**Supplied data**
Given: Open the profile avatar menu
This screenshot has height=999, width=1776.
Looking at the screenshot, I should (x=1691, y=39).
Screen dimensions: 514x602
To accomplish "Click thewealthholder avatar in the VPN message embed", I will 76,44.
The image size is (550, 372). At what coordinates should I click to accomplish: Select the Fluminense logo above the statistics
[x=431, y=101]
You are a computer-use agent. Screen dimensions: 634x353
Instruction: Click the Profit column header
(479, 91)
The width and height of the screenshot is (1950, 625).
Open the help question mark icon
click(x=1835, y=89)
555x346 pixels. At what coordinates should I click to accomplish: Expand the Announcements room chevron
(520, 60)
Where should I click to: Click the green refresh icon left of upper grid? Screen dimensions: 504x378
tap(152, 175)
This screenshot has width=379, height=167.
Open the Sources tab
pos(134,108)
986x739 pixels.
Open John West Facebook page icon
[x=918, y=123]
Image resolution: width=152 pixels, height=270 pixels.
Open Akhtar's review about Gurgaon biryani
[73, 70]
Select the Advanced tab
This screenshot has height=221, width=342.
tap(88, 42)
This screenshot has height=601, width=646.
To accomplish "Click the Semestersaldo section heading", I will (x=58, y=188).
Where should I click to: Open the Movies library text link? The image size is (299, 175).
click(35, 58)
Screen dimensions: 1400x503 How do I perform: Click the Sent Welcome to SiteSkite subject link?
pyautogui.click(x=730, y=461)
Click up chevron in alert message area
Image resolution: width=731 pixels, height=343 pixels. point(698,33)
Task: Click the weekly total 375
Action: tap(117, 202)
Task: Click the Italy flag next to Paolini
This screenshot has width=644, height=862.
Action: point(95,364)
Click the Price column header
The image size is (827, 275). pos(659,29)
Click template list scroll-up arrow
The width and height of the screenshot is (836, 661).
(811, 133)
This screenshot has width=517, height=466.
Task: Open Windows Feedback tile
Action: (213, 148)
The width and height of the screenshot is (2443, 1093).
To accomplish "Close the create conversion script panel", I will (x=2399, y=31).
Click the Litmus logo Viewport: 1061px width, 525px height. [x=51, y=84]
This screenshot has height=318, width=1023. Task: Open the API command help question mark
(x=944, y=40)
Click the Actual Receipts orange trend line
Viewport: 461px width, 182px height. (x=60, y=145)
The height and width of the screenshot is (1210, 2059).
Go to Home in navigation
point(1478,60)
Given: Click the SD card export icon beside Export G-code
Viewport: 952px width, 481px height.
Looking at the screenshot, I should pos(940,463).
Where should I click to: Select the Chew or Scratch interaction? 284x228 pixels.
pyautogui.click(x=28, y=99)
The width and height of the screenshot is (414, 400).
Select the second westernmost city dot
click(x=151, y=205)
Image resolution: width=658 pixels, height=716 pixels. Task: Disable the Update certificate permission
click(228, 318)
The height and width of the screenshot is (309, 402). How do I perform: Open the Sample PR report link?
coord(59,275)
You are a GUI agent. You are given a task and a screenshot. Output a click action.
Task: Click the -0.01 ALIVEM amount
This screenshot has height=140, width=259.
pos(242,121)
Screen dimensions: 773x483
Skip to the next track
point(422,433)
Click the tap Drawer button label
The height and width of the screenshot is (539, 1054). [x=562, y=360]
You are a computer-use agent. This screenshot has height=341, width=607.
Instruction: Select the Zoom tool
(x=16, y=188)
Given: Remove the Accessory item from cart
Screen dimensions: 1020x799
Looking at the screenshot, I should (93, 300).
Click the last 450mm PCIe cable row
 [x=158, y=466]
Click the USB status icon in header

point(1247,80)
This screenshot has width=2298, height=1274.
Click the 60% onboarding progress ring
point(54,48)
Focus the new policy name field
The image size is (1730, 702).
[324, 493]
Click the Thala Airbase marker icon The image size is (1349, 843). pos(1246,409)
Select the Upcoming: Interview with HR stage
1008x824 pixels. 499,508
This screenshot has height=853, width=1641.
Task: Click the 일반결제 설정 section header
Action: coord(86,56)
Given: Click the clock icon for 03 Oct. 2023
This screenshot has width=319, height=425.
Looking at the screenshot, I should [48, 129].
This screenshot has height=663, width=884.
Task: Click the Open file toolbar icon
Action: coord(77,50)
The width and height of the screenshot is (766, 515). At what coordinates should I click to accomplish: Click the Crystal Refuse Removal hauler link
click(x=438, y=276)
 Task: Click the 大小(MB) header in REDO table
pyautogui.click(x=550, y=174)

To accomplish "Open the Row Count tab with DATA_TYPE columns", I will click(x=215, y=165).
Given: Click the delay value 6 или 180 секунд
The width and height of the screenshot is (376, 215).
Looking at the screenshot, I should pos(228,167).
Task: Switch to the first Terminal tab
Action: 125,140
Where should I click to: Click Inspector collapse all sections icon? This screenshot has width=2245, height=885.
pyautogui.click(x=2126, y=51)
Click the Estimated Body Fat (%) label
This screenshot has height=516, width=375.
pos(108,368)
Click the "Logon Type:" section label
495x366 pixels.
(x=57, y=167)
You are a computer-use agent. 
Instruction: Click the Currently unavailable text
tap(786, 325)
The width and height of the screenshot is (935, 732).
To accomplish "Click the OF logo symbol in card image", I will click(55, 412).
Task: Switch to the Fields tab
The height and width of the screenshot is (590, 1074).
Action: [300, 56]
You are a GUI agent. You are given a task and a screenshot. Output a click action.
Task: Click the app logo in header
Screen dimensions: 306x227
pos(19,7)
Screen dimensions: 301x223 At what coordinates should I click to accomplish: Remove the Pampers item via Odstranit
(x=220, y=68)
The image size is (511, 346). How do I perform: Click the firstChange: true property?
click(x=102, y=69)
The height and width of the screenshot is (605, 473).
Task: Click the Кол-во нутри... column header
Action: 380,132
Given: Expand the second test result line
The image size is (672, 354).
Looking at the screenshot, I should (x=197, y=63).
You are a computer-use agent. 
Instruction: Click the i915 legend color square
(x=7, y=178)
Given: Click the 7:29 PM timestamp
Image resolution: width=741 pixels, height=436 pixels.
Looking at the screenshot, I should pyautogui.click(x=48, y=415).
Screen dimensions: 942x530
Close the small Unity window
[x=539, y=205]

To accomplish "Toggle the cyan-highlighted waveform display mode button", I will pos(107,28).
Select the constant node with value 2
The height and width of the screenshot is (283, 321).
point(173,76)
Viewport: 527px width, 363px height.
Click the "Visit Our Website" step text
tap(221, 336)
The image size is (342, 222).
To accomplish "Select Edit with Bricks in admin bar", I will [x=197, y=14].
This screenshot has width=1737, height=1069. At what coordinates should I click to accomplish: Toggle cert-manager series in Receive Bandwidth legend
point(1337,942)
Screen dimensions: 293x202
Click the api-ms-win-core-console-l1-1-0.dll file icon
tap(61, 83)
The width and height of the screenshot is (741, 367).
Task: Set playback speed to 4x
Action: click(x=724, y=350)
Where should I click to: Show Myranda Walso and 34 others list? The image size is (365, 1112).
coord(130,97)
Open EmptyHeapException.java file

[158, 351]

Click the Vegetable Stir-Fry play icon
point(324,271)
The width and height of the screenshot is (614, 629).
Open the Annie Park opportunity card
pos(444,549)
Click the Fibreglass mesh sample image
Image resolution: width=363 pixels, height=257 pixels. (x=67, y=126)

**Work to be completed**
Copy every row above word for word, with nothing left out or altered.

**Exercise solution**
Given: Open the profile avatar menu
This screenshot has height=999, width=1776.
Looking at the screenshot, I should (x=1691, y=39).
Screen dimensions: 514x602
To accomplish "Click thewealthholder avatar in the VPN message embed", I will 76,44.
The image size is (550, 372). At what coordinates should I click to accomplish: Select the Fluminense logo above the statistics
[x=431, y=101]
You are a computer-use agent. Screen dimensions: 634x353
Instruction: Click the Profit column header
(479, 91)
The width and height of the screenshot is (1950, 625).
Open the help question mark icon
click(x=1835, y=89)
555x346 pixels. At what coordinates should I click to accomplish: Expand the Announcements room chevron
(520, 60)
Where should I click to: Click the green refresh icon left of upper grid? Screen dimensions: 504x378
tap(152, 175)
This screenshot has width=379, height=167.
Open the Sources tab
pos(134,108)
986x739 pixels.
Open John West Facebook page icon
[x=918, y=123]
Image resolution: width=152 pixels, height=270 pixels.
Open Akhtar's review about Gurgaon biryani
[73, 70]
Select the Advanced tab
This screenshot has height=221, width=342.
tap(88, 42)
This screenshot has height=601, width=646.
To accomplish "Click the Semestersaldo section heading", I will (x=58, y=188).
Where should I click to: Open the Movies library text link? The image size is (299, 175).
click(35, 58)
Screen dimensions: 1400x503 How do I perform: Click the Sent Welcome to SiteSkite subject link?
pyautogui.click(x=730, y=461)
Click up chevron in alert message area
Image resolution: width=731 pixels, height=343 pixels. point(698,33)
Task: Click the weekly total 375
Action: tap(117, 202)
Task: Click the Italy flag next to Paolini
This screenshot has width=644, height=862.
Action: point(95,364)
Click the Price column header
The image size is (827, 275). pos(659,29)
Click template list scroll-up arrow
The width and height of the screenshot is (836, 661).
(811, 133)
This screenshot has width=517, height=466.
Task: Open Windows Feedback tile
Action: (213, 148)
The width and height of the screenshot is (2443, 1093).
To accomplish "Close the create conversion script panel", I will (x=2399, y=31).
Click the Litmus logo Viewport: 1061px width, 525px height. [x=51, y=84]
This screenshot has height=318, width=1023. Task: Open the API command help question mark
(x=944, y=40)
Click the Actual Receipts orange trend line
Viewport: 461px width, 182px height. (x=60, y=145)
The height and width of the screenshot is (1210, 2059).
Go to Home in navigation
point(1478,60)
Given: Click the SD card export icon beside Export G-code
Viewport: 952px width, 481px height.
Looking at the screenshot, I should pos(940,463).
Where should I click to: Select the Chew or Scratch interaction? 284x228 pixels.
pyautogui.click(x=28, y=99)
The width and height of the screenshot is (414, 400).
Select the second westernmost city dot
click(x=151, y=205)
Image resolution: width=658 pixels, height=716 pixels. Task: Disable the Update certificate permission
click(228, 318)
The height and width of the screenshot is (309, 402). How do I perform: Open the Sample PR report link?
coord(59,275)
You are a GUI agent. You are given a task and a screenshot. Output a click action.
Task: Click the -0.01 ALIVEM amount
This screenshot has height=140, width=259.
pos(242,121)
Screen dimensions: 773x483
Skip to the next track
point(422,433)
Click the tap Drawer button label
The height and width of the screenshot is (539, 1054). [x=562, y=360]
You are a computer-use agent. This screenshot has height=341, width=607.
Instruction: Select the Zoom tool
(x=16, y=188)
Given: Remove the Accessory item from cart
Screen dimensions: 1020x799
Looking at the screenshot, I should (93, 300).
Click the last 450mm PCIe cable row
 [x=158, y=466]
Click the USB status icon in header

point(1247,80)
This screenshot has width=2298, height=1274.
Click the 60% onboarding progress ring
point(54,48)
Focus the new policy name field
The image size is (1730, 702).
[324, 493]
Click the Thala Airbase marker icon The image size is (1349, 843). pos(1246,409)
Select the Upcoming: Interview with HR stage
1008x824 pixels. 499,508
This screenshot has height=853, width=1641.
Task: Click the 일반결제 설정 section header
Action: coord(86,56)
Given: Click the clock icon for 03 Oct. 2023
This screenshot has width=319, height=425.
Looking at the screenshot, I should [48, 129].
This screenshot has height=663, width=884.
Task: Click the Open file toolbar icon
Action: coord(77,50)
The width and height of the screenshot is (766, 515). At what coordinates should I click to accomplish: Click the Crystal Refuse Removal hauler link
click(x=438, y=276)
 Task: Click the 大小(MB) header in REDO table
pyautogui.click(x=550, y=174)

To accomplish "Open the Row Count tab with DATA_TYPE columns", I will click(x=215, y=165).
Given: Click the delay value 6 или 180 секунд
The width and height of the screenshot is (376, 215).
Looking at the screenshot, I should pos(228,167).
Task: Switch to the first Terminal tab
Action: 125,140
Where should I click to: Click Inspector collapse all sections icon? This screenshot has width=2245, height=885.
pyautogui.click(x=2126, y=51)
Click the Estimated Body Fat (%) label
This screenshot has height=516, width=375.
pos(108,368)
Click the "Logon Type:" section label
495x366 pixels.
(x=57, y=167)
You are a computer-use agent. 
Instruction: Click the Currently unavailable text
tap(786, 325)
The width and height of the screenshot is (935, 732).
To accomplish "Click the OF logo symbol in card image", I will click(55, 412).
Task: Switch to the Fields tab
The height and width of the screenshot is (590, 1074).
Action: [300, 56]
You are a GUI agent. You are given a task and a screenshot. Output a click action.
Task: Click the app logo in header
Screen dimensions: 306x227
pos(19,7)
Screen dimensions: 301x223 At what coordinates should I click to accomplish: Remove the Pampers item via Odstranit
(x=220, y=68)
The image size is (511, 346). How do I perform: Click the firstChange: true property?
click(x=102, y=69)
The height and width of the screenshot is (605, 473).
Task: Click the Кол-во нутри... column header
Action: 380,132
Given: Expand the second test result line
The image size is (672, 354).
Looking at the screenshot, I should (x=197, y=63).
You are a computer-use agent. 
Instruction: Click the i915 legend color square
(x=7, y=178)
Given: Click the 7:29 PM timestamp
Image resolution: width=741 pixels, height=436 pixels.
Looking at the screenshot, I should pyautogui.click(x=48, y=415).
Screen dimensions: 942x530
Close the small Unity window
[x=539, y=205]

To accomplish "Toggle the cyan-highlighted waveform display mode button", I will pos(107,28).
Select the constant node with value 2
The height and width of the screenshot is (283, 321).
point(173,76)
Viewport: 527px width, 363px height.
Click the "Visit Our Website" step text
tap(221, 336)
The image size is (342, 222).
To accomplish "Select Edit with Bricks in admin bar", I will [x=197, y=14].
This screenshot has width=1737, height=1069. At what coordinates should I click to accomplish: Toggle cert-manager series in Receive Bandwidth legend
point(1337,942)
Screen dimensions: 293x202
Click the api-ms-win-core-console-l1-1-0.dll file icon
tap(61, 83)
The width and height of the screenshot is (741, 367).
Task: Set playback speed to 4x
Action: click(x=724, y=350)
Where should I click to: Show Myranda Walso and 34 others list? The image size is (365, 1112).
coord(130,97)
Open EmptyHeapException.java file

[158, 351]

Click the Vegetable Stir-Fry play icon
point(324,271)
The width and height of the screenshot is (614, 629).
Open the Annie Park opportunity card
pos(444,549)
Click the Fibreglass mesh sample image
Image resolution: width=363 pixels, height=257 pixels. (x=67, y=126)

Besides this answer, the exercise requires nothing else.